Access Control: RDAP can require authentication for accessing sensitive data, with proper authorization checks.

Comparing WHOIS and RDAP Queries

Finding Domain Registrar:

WHOIS: whois example.com | grep -i registrar
RDAP:  curl https://rdap.icann.org/domain/example.com | jq '.entities[] | select(.roles[] | contains("registrar"))'

Finding Domain Creation Date:

WHOIS: whois example.com | grep -i "creation\|created"
RDAP:  curl https://rdap.icann.org/domain/example.com | jq '.events[] | select(.eventAction == "registration")'

Finding IP Address Block Details:

WHOIS: whois 192.0.2.0
RDAP:  curl https://rdap.arin.net/rest/ip/192.0.2.0

Challenges and Limitations of RDAP

Coverage Gaps: Not all registries and registrars have fully implemented RDAP. Some still have better WHOIS coverage.

Privacy vs Transparency Trade-off: RDAP's better privacy controls mean some data that was previously public (under WHOIS) is now redacted. This affects security researchers and domain investigators.

Adoption Lag: Many tools still use WHOIS because it's more widely available. Transitioning all tools to RDAP is a gradual process.

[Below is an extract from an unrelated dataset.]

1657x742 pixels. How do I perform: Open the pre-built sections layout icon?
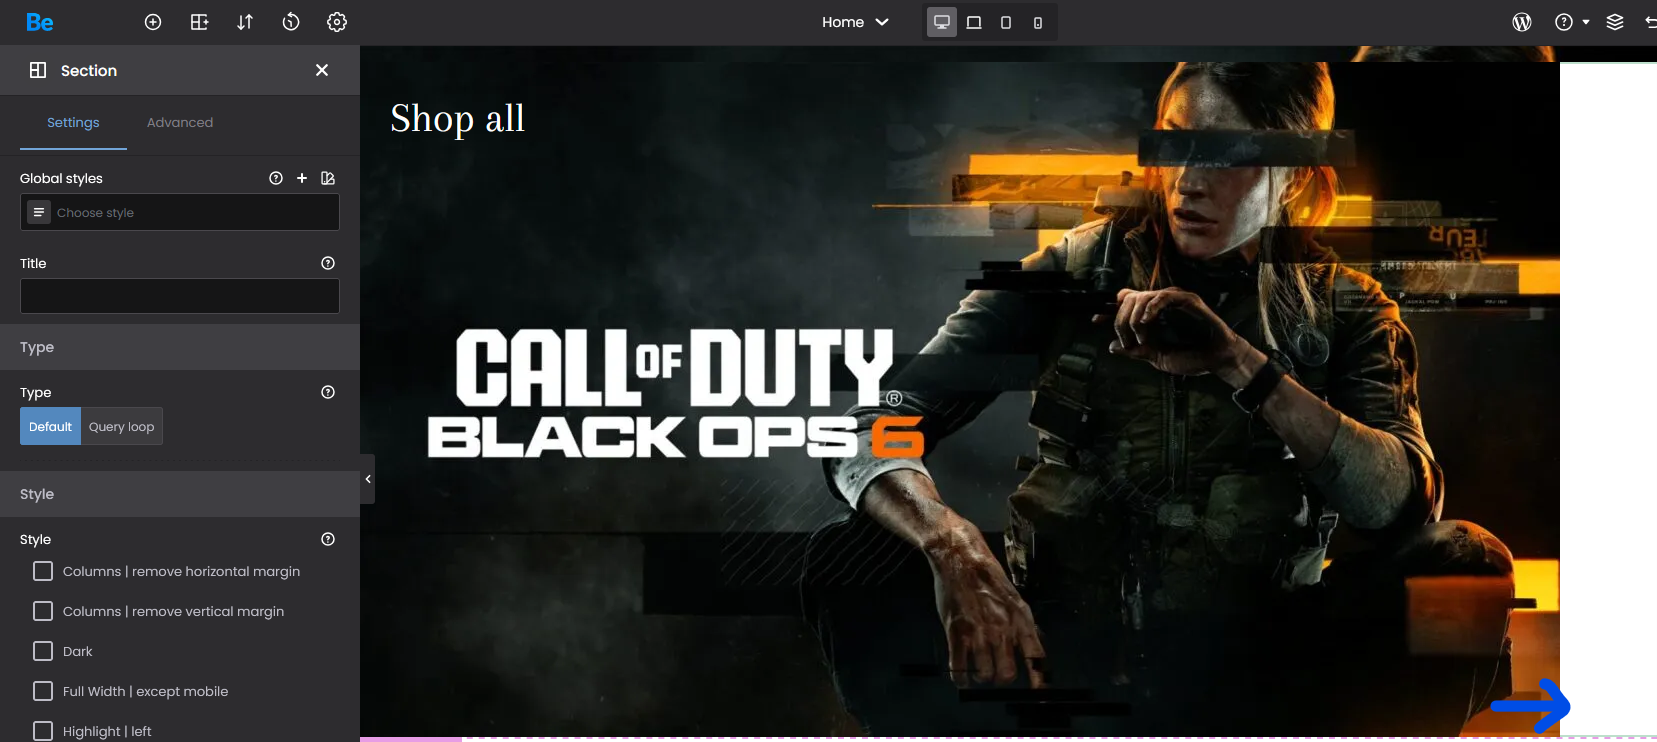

Complexity: While RDAP is more structured, it's more complex than simple WHOIS text responses. This requires more sophisticated client implementations.

Tools and Services for RDAP

Command-Line Tools:

• rdap (Python library and CLI)
• curl with JSON parsing for direct API queries
• jq for processing JSON responses

Web Interfaces:

• ICANN RDAP web interface
• Individual registry/registrar RDAP interfaces

Libraries:

• Python: rdappy, rdap-python
• JavaScript/Node.js: rdap npm package
• Java: JDAP library

Transitioning from WHOIS to RDAP

For organizations currently using WHOIS:

1. Assess your tools: Identify which tools rely on WHOIS queries
2. Plan migration: Determine which tools can be updated to use RDAP
3. Test in parallel: Use both WHOIS and RDAP initially to verify data consistency
4. Update scripts: Rewrite shell scripts and automated tools to use RDAP
5. Train staff: Ensure your team understands RDAP query syntax and advantages
6. Monitor sunset: Stay aware of ICANN's WHOIS sunset timeline

Conclusion

RDAP represents a significant modernization of how registration data is queried and accessed. With structured JSON responses, HTTPS encryption, standardized data formats, and better privacy controls, RDAP is superior to WHOIS in almost every technical dimension. While WHOIS adoption remains necessary today due to incomplete RDAP coverage, organizations should plan for RDAP adoption as it becomes more widely available. The transition from WHOIS to RDAP represents an opportunity to modernize your domain and IP address investigation processes, enabling better automation, security, and compliance with evolving data privacy requirements.